Nexi

Note: This is a daily stock update and the information stands true as of 26/05/26, 09:00 CET

Company Update:
Cassa Depositi e Prestiti (CDP) announced it will increase its stake in Nexi to 29.9% vs 19.14% currently.  Under Italian law, crossing the 30% threshold would trigger a mandatory public takeover bid.
This is an aggressive, pre-emptive defense. CDP is not just "fending off" a potential bid by CVC; they are effectively telling the market that Nexi's core infrastructure is off-limits to corporate raiders.
For CVC, without the ability to execute a clean take-private or carve out the banking division, the industrial logic of their bid collapses.

While this means that the speculative appeal of Nexi is decreasing, we don't see that as bad news as it brings structural stability. Yet, it will force the group to execute its long-term strategy under the heavy watchful eye of state-directed capitalism.

Expert Opinion:
Nexi, much like Worldline, has suffered from severe decompression in multiples over the last few years, losing significant value from its post-pandemic highs due to structural shifts, merchant fee compression, and concerns around AI and rising fintech competition.

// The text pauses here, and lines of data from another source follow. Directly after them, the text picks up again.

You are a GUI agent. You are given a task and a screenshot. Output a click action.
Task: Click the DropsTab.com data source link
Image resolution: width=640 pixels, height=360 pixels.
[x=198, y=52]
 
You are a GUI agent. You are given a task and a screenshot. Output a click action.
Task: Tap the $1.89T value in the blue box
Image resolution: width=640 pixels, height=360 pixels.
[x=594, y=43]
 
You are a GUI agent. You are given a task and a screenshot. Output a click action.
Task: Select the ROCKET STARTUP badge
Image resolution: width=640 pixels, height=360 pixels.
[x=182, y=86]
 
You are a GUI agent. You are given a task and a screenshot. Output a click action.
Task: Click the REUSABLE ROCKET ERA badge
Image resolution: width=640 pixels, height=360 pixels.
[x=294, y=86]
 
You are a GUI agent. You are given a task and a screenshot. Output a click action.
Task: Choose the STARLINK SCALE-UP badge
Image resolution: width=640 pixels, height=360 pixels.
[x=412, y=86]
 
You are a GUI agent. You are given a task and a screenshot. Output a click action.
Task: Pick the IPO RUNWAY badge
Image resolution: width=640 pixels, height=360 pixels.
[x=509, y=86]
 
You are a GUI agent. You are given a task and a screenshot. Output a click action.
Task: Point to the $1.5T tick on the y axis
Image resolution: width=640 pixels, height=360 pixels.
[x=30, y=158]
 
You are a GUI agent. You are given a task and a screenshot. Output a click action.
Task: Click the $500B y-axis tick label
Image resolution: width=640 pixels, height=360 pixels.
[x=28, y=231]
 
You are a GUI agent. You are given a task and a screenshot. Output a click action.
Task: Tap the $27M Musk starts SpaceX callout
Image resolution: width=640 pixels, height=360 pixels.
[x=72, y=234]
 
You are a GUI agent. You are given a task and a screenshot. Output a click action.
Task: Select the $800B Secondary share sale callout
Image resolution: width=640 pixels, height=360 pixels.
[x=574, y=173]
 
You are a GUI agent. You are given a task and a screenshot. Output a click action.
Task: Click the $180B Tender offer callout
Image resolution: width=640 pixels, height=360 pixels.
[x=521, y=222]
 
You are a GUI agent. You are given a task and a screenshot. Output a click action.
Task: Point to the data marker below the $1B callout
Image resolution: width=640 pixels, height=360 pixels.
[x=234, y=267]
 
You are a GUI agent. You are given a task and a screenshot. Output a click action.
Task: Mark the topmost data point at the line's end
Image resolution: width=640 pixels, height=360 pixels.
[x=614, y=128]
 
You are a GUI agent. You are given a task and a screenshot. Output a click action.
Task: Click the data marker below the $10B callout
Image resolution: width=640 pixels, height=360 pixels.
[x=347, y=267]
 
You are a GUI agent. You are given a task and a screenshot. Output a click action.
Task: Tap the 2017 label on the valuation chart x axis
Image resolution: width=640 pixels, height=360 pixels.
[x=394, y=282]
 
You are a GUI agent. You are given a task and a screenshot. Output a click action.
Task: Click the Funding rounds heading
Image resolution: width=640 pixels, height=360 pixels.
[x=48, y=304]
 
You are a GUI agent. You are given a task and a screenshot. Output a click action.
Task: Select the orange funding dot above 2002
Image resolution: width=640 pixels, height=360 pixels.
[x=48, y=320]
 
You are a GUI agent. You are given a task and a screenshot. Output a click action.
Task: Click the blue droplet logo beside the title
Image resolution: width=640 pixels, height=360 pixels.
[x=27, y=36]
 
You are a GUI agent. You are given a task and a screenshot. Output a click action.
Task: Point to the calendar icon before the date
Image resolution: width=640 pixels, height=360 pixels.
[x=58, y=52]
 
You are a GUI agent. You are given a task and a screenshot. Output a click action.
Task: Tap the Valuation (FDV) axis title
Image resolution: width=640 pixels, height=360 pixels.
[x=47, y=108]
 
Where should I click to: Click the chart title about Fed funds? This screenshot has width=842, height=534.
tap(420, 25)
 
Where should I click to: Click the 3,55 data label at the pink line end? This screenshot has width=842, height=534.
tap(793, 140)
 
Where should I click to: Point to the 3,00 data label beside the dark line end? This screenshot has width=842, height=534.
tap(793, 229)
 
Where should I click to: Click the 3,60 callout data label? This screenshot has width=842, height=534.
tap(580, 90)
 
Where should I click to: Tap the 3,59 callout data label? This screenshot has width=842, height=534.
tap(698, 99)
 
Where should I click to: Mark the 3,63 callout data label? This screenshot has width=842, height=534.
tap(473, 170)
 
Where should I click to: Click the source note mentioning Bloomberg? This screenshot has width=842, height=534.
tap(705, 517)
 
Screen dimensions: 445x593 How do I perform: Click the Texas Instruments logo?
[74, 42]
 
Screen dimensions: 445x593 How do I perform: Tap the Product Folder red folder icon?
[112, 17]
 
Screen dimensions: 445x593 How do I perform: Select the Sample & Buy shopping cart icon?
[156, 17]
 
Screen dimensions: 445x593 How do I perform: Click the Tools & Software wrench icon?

The company is still generating strong free cash flow, allowing for g a nice dividend yield. 

Concerns of rising competition (be it from Fintech or Adyen or other legacy payment companies) are here to stay in a fast-evolving sector, but the clear support of the Italian state and the healthy cash flow generation make Nexi a compelling investment at this stage. Simply too cheap to ignore.